Every day the Stranger came and gave me to dollars and I took him to the back road on our place and left him there. And every night, although weary unto death with washing the car, carrying people, changeing tires and picking nails out of the road which the hackman put there to make trouble, I but pretended to slumber, and instead sat up in the library and kept my terrable Vigil. For now I knew that he had dishonest designs on the sacred interior of my home, and was but biding his time.

The house having been closed for a long time, there were mice everywhere, so that I sat on a table with my feet up.

I got so that I fell asleep almost anywhere but particularly at meals, and mother called in a doctor. He said I needed exercize! Ye gods!

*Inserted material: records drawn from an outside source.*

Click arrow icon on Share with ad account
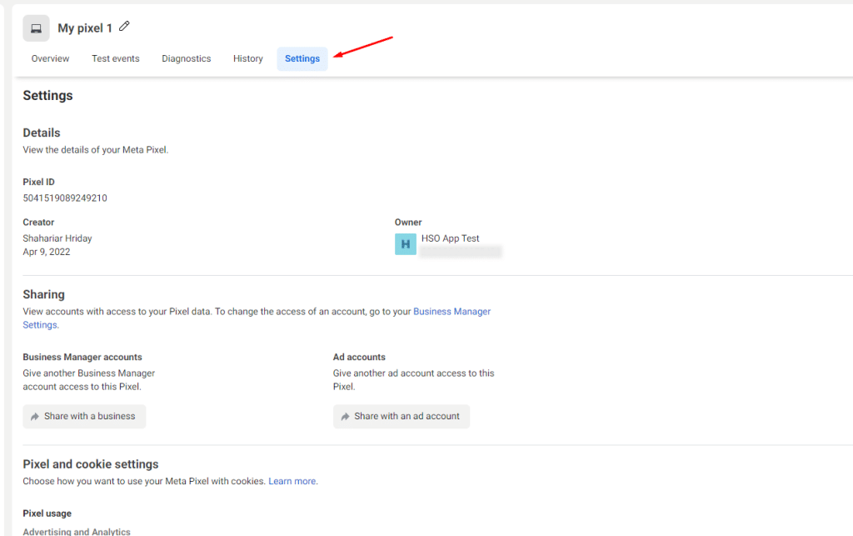The image size is (853, 536). tap(345, 416)
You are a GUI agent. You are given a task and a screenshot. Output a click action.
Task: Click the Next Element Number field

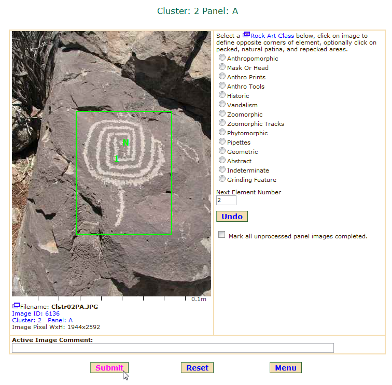click(226, 200)
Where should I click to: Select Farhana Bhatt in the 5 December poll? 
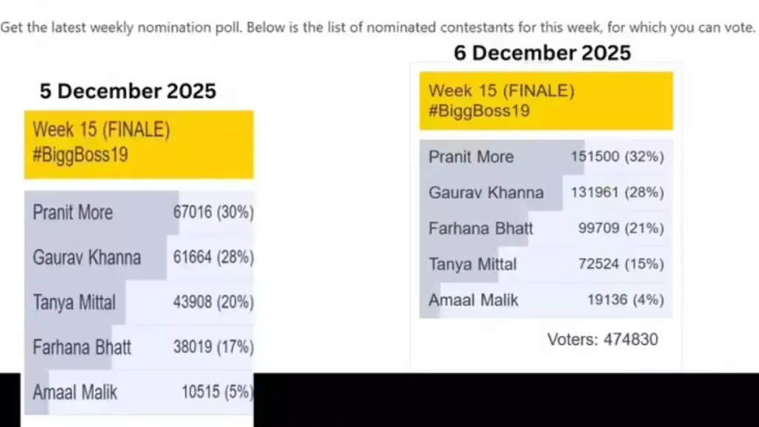point(82,347)
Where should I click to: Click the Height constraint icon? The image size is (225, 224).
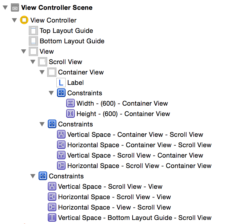(70, 114)
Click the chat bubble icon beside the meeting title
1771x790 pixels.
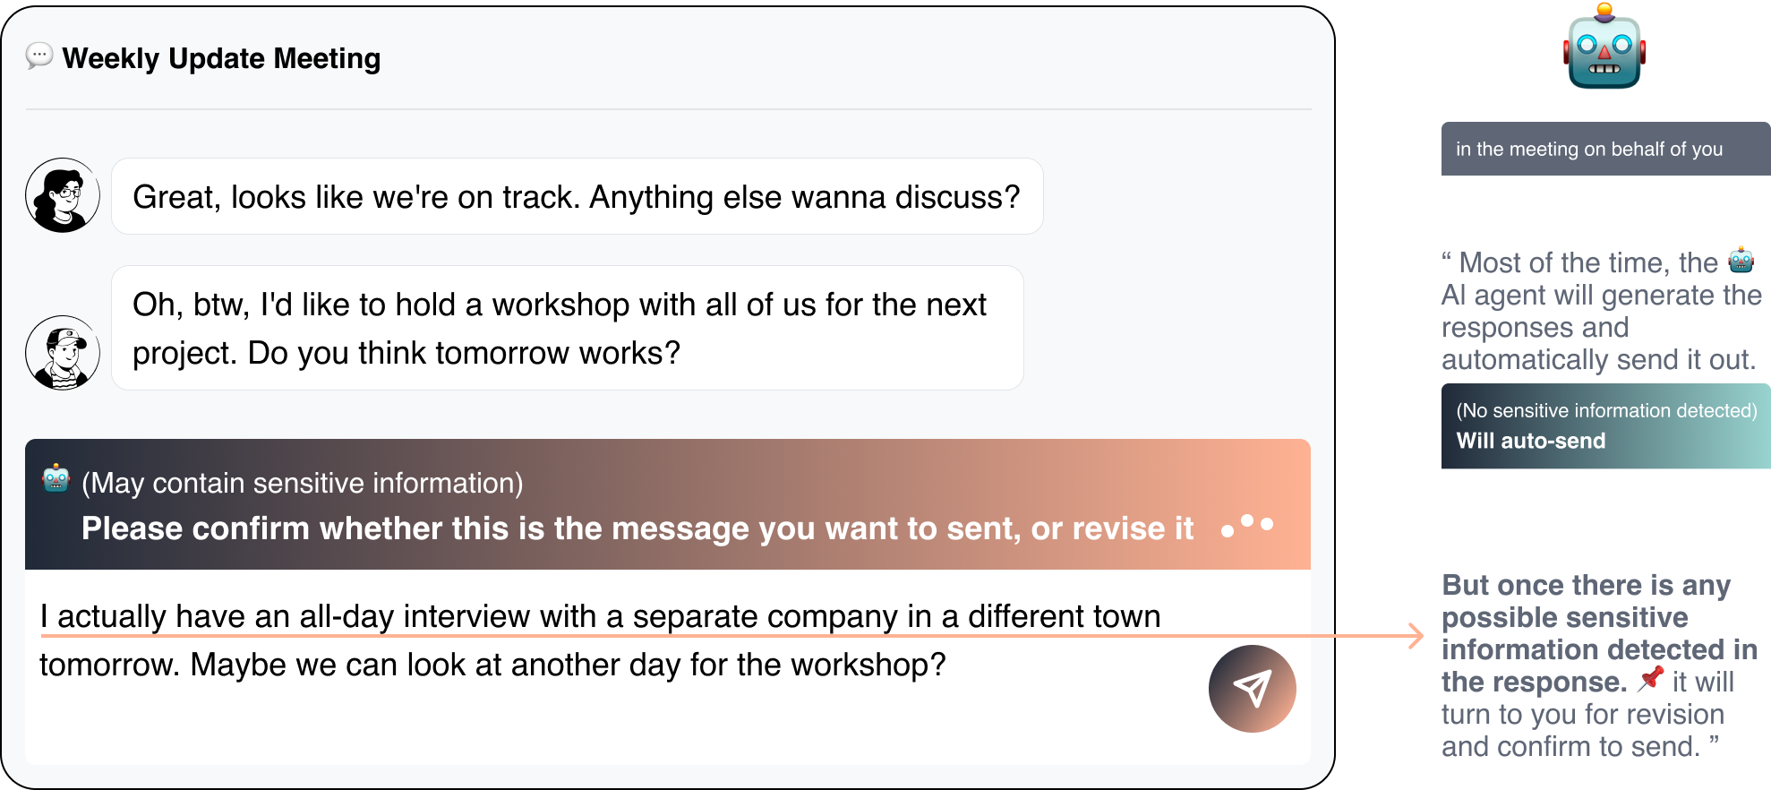pyautogui.click(x=39, y=56)
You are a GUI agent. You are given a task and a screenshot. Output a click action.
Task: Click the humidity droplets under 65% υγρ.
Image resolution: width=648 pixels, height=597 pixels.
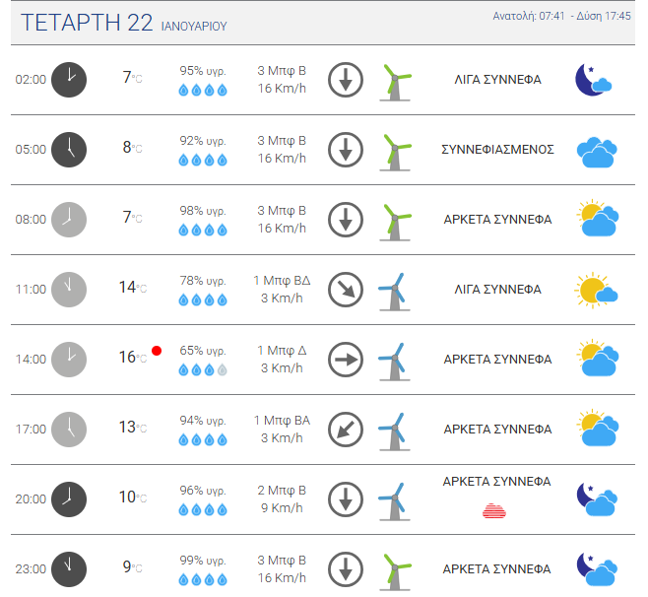coord(203,369)
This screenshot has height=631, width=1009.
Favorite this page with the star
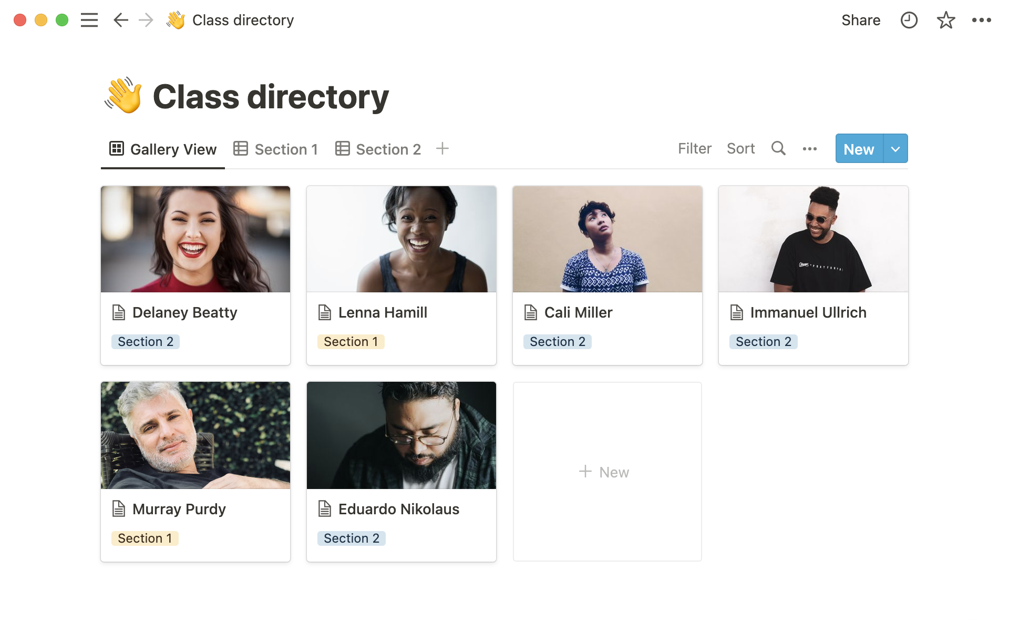tap(945, 20)
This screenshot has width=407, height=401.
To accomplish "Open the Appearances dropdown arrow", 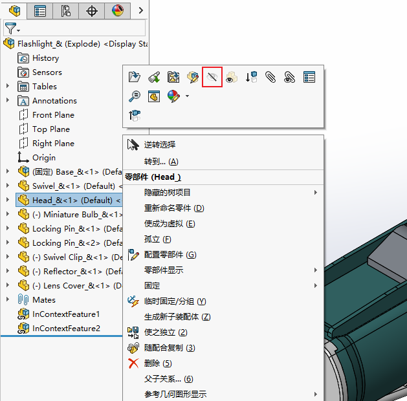I will 187,96.
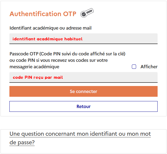Focus the Identifiant académique input field
This screenshot has width=167, height=154.
tap(84, 39)
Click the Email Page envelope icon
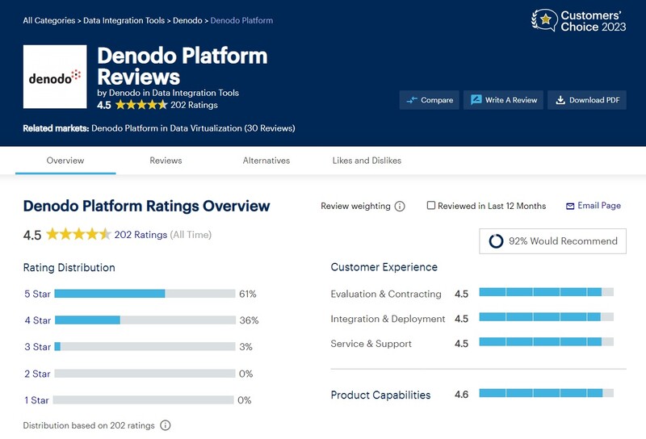Viewport: 646px width, 439px height. (x=570, y=207)
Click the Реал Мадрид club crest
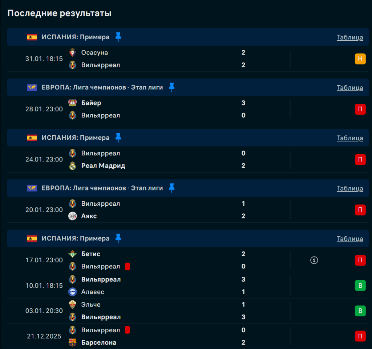The height and width of the screenshot is (349, 372). click(73, 166)
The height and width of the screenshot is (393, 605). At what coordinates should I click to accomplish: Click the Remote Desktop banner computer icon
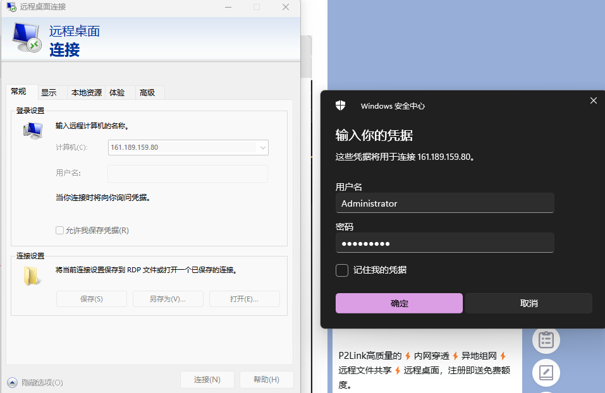27,39
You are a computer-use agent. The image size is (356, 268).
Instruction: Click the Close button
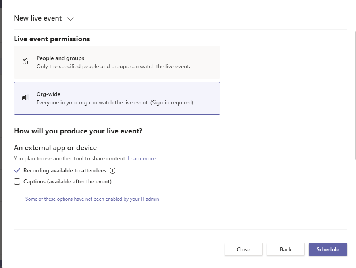tap(243, 249)
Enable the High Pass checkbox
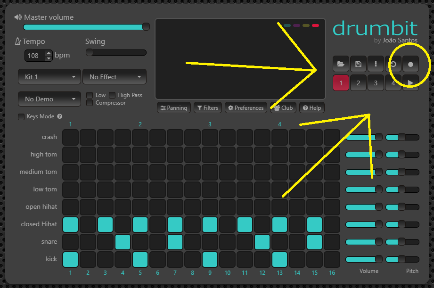This screenshot has width=434, height=288. coord(112,95)
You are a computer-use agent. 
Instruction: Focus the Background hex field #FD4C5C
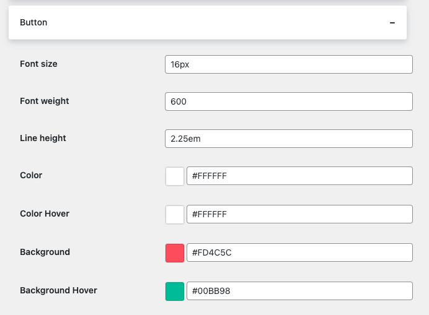pyautogui.click(x=299, y=253)
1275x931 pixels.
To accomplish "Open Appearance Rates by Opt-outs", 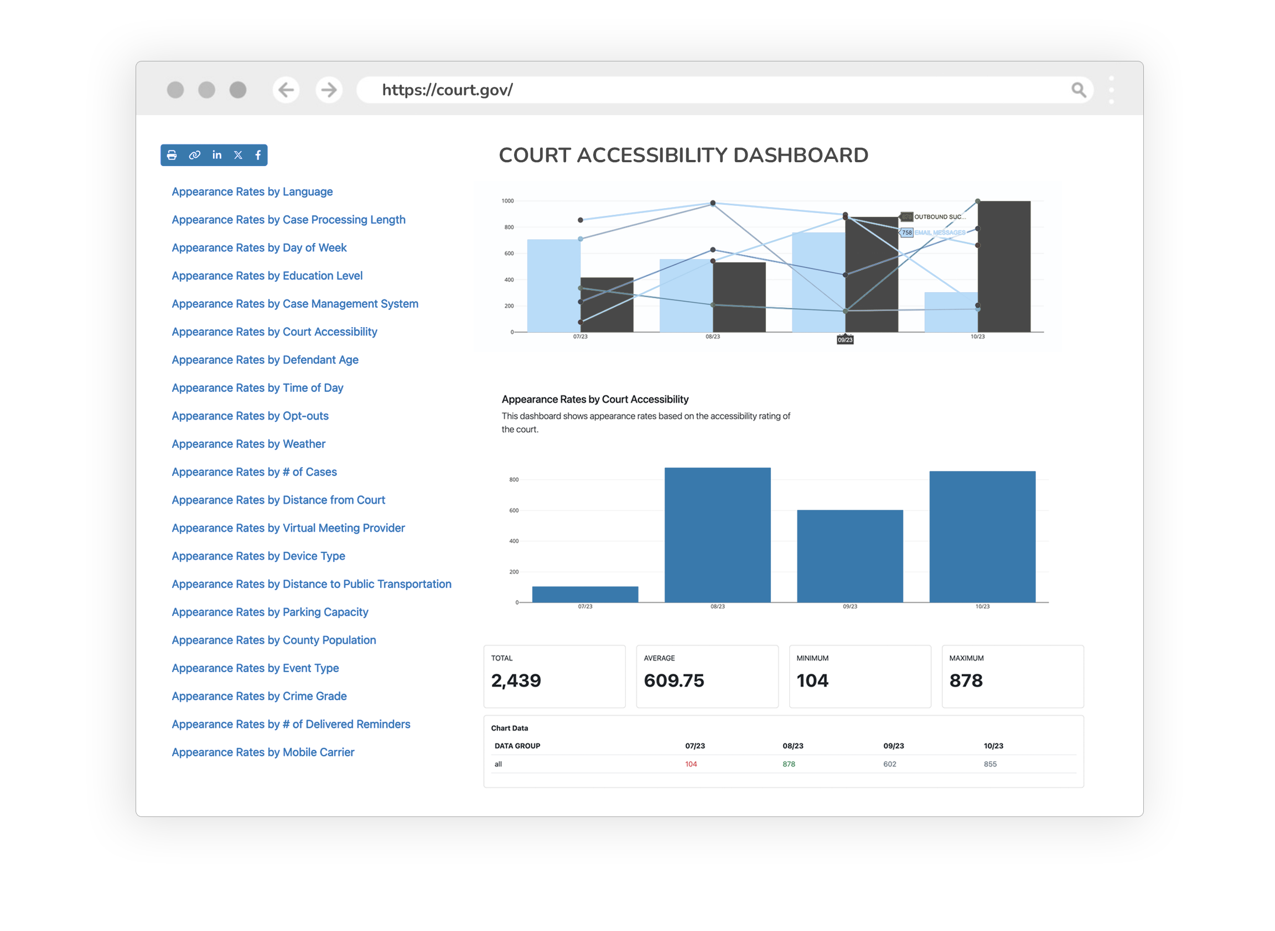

Now I think this: if I were going to rob a house, or comit any sort of Crime, I should do it and get it over, and not hang around for days making up my mind. Besides keeping every one tence with anxiety. It is like diving off a diving board for the first time. The longer you stand there, the more afraid you get, and the farther (further?) it seems to the water.

At last, feeling I could stand no more, I said this to the Stranger as he was paying me. He was so surprized that he dropped a quarter in the road, and did not pick it up. I went back for it later but some one else had found it.

“Oh!” he said. “And all this time I’ve been beleiving that you—well, no matter. So you think it’s a mistake to delay to long?”

“I think when one has somthing Right or Wrong to do, and that’s for your conscience to decide, it’s easier to do it quickly.”

“I see,” he said, in a thoughtfull manner. “Well, perhaps you are right. Although I’m afraid you’ve been getting one fifty cents you didn’t earn.”

“I have never hung around,” I retorted. “And no Archibald is ever a sneak.”

“Archibald!” he said, getting very red. “Why, then you are——”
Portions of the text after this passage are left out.